St. Nikolaikirche

Zum ersten Mal erwähnt wurde die Nikolaikirche im Jahre 1307. Allerdings handelte es sich damals noch um den Vorgängerbau, eine romanische Basilika. Die jetzige Kirche, eine gotische Hallenkirche, ist in drei Bauphasen errichtet worden. Die Arbeiten an den Türmen – welche heute noch bestiegen werden können – fanden erst nach 1500 ihren Abschluss. Außerdem findet sich in unserer Kirche neben dem Tetzelkasten in unserer wunderschönen Taufkapelle auch unser alter gotischer Flügelaltar und eine majestätische Orgel, die im Ursprung eine Wagnerorgel ist, Anfang des 20. Jahrhunderts jedoch von Rühlmann umgebaut wurde. Das Prospekt ist erhalten geblieben.

Zu den Öffnngszeiten der Kirche ist auch eine Turmbesteigung möglich, sofern es die Witterungsbedingungen zu lassen. (Turmgeld: Erwachsene 2,– €, Kinder und Jugendliche 1,– €)

Die Altarbilder
Das Altarretabel von 1700 ist in seinem Schnitzwerk bereits saniert worden.
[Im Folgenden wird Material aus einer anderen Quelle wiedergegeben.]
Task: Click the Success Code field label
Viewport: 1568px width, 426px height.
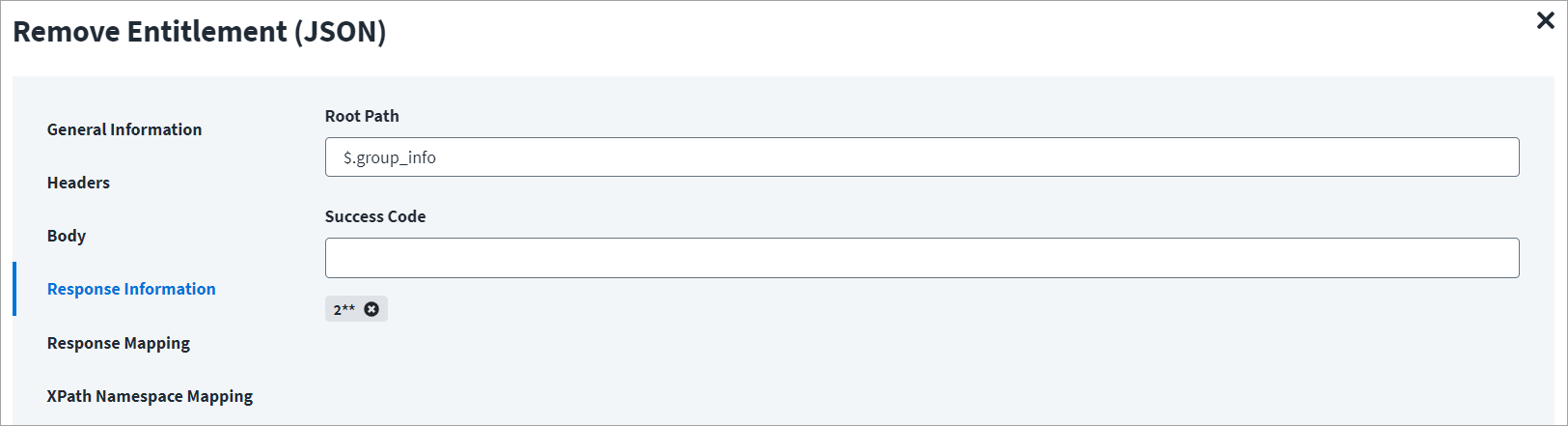Action: click(x=375, y=216)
Es fehlt noch die Überarbeitung der Altarbilder. Das große Bild ist einzigartig. Es zeigt das Zerreißen des Vorhangs im Tempel. Dieses hintersinnige und vielschichtige Motiv gibt es nur hier und zeigt zugleich ein Grundanliegen der Reformation. Der damalige Superintendent Valentin Ernst Löscher darf als geistiger Autor vermutet werden.
In der Zeit der Reformationsdekade soll auch dieses Bild wieder erstrahlen und damit das reformatorische Raumprogramm deutlich machen.